Le traitement des eaux usées étant un vrai problème sur le territoire, "nous avons proposé un système de phyto-épuration" dont l'implantation a été rendue possible grâce à une réserve foncière suffisante. Ce système de "filtres plantés à travers des roseaux locaux" a été associé à une zone de rejet végétalisée (ZRV) qui "complète le traitement et affine la qualité de l'eau".

"Nous avons essayé de proposer des techniques les plus simples possibles pour assurer une maintenance la plus simple possible", a précisé Michel Beauvais.

Le CH gérontologique du Raizet (Guadeloupe)

Crédit: Oasiis
Le centre hospitalier (CH) gérontologique du Raizet (Guadeloupe) est une opération originale et "exigeante" en matière d'accompagnement vers la transition énergétique. L'idée de ce projet est de "maximiser l'utilisation des ressources naturelles locales que sont le soleil, le vent et l'eau, puisqu'il y a beaucoup d'eau en Guadeloupe", a expliqué Frédéric Frusta.

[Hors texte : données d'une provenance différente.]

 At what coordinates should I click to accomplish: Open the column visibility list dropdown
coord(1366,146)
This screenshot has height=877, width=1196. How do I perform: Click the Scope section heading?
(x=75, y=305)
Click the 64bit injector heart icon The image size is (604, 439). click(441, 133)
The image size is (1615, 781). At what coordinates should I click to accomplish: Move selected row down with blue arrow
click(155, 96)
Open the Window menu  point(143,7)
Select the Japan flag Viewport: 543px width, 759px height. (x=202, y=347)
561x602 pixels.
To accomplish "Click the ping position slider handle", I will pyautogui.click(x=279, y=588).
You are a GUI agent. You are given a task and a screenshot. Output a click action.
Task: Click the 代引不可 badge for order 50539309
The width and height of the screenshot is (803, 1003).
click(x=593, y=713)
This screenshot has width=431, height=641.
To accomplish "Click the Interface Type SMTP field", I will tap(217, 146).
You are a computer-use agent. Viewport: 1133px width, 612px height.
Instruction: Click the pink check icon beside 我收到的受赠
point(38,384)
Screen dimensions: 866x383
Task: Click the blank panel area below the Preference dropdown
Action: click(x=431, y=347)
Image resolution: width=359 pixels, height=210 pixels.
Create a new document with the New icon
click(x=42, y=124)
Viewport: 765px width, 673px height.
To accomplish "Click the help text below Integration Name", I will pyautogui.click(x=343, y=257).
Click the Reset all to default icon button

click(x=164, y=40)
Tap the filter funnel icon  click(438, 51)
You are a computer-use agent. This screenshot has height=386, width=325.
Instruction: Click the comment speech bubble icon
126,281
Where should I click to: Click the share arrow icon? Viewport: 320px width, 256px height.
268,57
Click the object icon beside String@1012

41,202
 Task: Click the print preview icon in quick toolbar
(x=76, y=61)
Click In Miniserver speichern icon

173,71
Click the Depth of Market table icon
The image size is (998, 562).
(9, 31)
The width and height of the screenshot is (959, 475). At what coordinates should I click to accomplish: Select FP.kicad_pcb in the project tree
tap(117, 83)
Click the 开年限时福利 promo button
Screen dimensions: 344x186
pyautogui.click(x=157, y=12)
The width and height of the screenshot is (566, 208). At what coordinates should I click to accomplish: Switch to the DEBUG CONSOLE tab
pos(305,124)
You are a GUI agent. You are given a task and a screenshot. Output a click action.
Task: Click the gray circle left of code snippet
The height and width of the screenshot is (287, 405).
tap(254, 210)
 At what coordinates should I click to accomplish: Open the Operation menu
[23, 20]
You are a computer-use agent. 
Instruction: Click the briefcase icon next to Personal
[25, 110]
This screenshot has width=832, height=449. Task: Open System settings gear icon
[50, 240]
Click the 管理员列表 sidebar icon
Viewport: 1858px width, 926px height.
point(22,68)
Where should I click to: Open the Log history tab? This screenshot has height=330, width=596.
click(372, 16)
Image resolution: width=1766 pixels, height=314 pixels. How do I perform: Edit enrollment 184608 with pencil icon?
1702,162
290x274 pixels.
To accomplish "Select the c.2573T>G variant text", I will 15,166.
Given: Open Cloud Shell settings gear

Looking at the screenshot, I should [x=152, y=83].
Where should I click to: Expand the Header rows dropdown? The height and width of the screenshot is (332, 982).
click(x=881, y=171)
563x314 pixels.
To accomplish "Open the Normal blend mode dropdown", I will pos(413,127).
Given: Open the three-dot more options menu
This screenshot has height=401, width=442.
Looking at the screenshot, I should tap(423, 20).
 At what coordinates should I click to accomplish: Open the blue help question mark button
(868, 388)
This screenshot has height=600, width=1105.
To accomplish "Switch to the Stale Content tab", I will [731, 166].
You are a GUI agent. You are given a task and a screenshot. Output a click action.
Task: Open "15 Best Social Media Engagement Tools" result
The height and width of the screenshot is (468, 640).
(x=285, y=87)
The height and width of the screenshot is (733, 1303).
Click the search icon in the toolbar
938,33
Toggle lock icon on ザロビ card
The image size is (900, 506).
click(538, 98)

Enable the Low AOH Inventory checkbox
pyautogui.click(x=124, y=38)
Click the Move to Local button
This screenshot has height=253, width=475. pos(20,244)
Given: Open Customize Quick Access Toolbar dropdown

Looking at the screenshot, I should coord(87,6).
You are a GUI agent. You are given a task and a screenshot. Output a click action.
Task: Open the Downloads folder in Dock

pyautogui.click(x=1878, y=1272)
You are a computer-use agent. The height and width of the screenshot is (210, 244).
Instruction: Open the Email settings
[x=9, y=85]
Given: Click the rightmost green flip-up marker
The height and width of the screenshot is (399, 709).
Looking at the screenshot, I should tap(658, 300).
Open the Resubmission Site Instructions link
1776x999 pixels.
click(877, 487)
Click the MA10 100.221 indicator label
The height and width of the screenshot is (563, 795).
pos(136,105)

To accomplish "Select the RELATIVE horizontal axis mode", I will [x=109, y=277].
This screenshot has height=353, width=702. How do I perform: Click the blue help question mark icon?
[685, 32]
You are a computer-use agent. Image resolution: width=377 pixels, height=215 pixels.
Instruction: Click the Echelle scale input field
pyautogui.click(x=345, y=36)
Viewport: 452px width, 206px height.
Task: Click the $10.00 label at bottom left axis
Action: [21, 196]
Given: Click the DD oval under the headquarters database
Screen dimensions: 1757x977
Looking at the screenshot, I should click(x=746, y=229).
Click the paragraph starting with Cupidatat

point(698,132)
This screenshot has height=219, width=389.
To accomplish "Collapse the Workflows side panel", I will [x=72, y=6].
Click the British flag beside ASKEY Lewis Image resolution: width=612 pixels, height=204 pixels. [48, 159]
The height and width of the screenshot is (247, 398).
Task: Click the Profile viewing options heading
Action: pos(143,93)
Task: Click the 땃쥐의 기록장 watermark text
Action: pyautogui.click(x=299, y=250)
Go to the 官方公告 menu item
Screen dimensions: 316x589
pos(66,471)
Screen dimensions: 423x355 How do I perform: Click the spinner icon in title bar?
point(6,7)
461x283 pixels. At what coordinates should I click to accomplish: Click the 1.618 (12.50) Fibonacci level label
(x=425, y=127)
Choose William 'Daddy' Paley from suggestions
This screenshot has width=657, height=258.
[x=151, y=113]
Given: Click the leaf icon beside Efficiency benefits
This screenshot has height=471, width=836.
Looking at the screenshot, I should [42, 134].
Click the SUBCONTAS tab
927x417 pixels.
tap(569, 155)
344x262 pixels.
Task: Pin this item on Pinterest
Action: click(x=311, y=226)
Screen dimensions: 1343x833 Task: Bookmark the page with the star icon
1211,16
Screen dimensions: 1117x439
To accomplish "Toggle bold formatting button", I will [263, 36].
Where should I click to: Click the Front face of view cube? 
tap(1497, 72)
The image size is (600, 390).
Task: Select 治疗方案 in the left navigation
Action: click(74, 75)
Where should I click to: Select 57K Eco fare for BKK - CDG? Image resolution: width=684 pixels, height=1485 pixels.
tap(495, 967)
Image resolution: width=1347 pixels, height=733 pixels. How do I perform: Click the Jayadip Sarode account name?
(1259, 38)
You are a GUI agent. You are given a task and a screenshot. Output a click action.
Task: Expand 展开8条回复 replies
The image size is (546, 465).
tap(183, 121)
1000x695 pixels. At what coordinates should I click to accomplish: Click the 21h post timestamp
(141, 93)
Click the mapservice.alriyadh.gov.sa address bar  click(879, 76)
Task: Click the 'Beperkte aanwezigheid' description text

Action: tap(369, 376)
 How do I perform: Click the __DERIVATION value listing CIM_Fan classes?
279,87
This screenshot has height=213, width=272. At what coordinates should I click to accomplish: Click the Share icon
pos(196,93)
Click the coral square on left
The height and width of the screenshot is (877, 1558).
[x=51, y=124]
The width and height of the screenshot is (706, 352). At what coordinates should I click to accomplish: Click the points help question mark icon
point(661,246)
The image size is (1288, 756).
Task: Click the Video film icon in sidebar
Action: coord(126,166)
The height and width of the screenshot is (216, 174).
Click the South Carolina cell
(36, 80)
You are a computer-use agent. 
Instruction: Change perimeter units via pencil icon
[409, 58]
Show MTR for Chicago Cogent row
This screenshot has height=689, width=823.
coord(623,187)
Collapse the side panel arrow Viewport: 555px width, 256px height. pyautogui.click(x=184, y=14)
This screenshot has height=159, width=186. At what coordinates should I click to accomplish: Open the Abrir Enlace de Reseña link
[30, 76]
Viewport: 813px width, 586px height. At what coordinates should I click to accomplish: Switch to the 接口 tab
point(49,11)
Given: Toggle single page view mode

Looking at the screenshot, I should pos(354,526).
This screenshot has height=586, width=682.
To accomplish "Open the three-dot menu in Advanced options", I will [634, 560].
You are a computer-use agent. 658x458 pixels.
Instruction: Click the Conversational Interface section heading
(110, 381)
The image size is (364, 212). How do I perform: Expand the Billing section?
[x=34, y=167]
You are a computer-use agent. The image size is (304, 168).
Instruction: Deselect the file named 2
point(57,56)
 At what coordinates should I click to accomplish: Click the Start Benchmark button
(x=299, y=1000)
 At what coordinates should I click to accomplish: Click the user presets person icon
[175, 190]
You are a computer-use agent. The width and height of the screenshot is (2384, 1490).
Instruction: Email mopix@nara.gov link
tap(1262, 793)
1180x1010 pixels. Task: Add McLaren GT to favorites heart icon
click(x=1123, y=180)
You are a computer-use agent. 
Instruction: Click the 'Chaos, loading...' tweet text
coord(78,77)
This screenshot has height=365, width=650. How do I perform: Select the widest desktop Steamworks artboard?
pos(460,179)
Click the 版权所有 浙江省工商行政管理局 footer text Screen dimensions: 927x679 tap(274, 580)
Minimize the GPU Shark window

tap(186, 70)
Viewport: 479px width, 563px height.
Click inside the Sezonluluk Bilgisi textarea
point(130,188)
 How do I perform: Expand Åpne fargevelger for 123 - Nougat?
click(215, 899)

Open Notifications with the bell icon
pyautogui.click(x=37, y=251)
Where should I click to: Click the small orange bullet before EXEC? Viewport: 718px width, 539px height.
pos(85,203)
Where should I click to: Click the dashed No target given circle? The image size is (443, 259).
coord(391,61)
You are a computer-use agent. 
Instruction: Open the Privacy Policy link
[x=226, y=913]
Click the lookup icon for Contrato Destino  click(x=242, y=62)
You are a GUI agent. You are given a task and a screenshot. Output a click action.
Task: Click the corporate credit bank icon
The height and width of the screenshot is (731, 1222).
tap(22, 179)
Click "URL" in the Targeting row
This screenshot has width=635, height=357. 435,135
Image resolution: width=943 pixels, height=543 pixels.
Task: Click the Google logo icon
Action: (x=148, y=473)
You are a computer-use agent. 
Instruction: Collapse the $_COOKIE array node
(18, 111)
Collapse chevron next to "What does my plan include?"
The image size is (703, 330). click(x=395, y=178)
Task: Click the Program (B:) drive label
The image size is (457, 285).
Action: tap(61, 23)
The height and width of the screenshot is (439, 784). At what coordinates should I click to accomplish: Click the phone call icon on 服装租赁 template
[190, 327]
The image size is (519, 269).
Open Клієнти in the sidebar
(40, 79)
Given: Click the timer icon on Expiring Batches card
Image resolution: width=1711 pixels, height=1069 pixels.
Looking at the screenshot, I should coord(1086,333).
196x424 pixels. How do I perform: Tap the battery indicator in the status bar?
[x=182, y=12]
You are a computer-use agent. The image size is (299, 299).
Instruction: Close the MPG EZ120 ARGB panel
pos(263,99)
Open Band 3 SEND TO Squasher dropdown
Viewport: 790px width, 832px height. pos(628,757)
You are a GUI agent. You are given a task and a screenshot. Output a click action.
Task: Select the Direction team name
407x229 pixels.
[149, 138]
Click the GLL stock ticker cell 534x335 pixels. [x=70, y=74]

Avec une architecture bioclimatique, un système de protection solaire a été installé sur la toiture. La ressource solaire est exploitée à travers une climatisation solaire, véritable innovation technologique, mais aussi diverses stations de production d'eau chaude sanitaire solaire.

Crédit: Oasiis
Cette climatisation solaire est basée sur 924 m² de capteurs solaires tubulaires sous vide regroupés sur les toitures des bâtiments de la zone logistique, permettant de produire une eau chaude à plus de 88°C.

Cette eau chaude alimente ensuite soit directement, soit au travers d'un stockage de 30 m3, quatre machines à absorption d'une puissance totale de 420 MW frigorifiques.

L'objectif de ce dispositif est de couvrir environ 25% des besoins frigorifiques annuels du site, correspondant à une consommation électrique de plus de 270 MWh, permettant ainsi d'éviter l'émission de 210 tonnes équivalent CO2).

De plus des unités de production d'eau chaude sanitaire ont été installées sur chaque maisonnée, permettant ainsi de couvrir plus de 60% des besoins d'eau chaude sanitaire du site.

Crédit: Oasiis
Un dispositif de rafraîchissement de bâtiments sans production de froid a été mis en place. Il s'agit d'une ventilation mécanique assistée naturellement, exploitant les alizés et qui assure le confort hygrothermique des occupants du bâtiment. Une étude aéraulique complexe a permis de positionner judicieusement les entrées d'air sur les pignons des maisonnées.

En ce qui concerne la climatisation solaire, "elle reste compliquée" à mettre en œuvre, a indiqué Frédéric Frusta.

Le CHT de Nouméa (Nouvelle-Calédonie)

Crédit: Oasiis
Le centre hospitalier territorial (CHT) de Nouméa en Nouvelle-Calédonie, associé à l'institut Pasteur et à un centre de cancérologie couvrant une surface de 88.000 m² SDO, a été livré en 2016.

"Là aussi, une architecture bioclimatique a été prévue, en favorisant une reconquête de la mangrove et une exploitation de la ressource solaire. Il s'agit du premier bâtiment tertiaire qui a été certifié haute qualité environnementale (HQE) en Nouvelle-Calédonie", a souligné Michel Beauvais.

La Nouvelle-Calédonie étant soumise à un régime général d'alizés, ces vents sont exploités pour une ventilation naturelle des bâtiments. Ainsi le bâtiment a été repositionné pour être dans l'axe des alizés.

Toutes les façades d'hébergement ont vue sur le lagon. Les coursives extérieures sont protégées par des systèmes de protection solaire et décalées par rapport aux fenêtres de chambres pour conserver la vue sur le lagon.

"Mais l'exploitation et la maintenance de ce bâtiment a été au départ un peu compliquée", a concédé Michel Beauvais.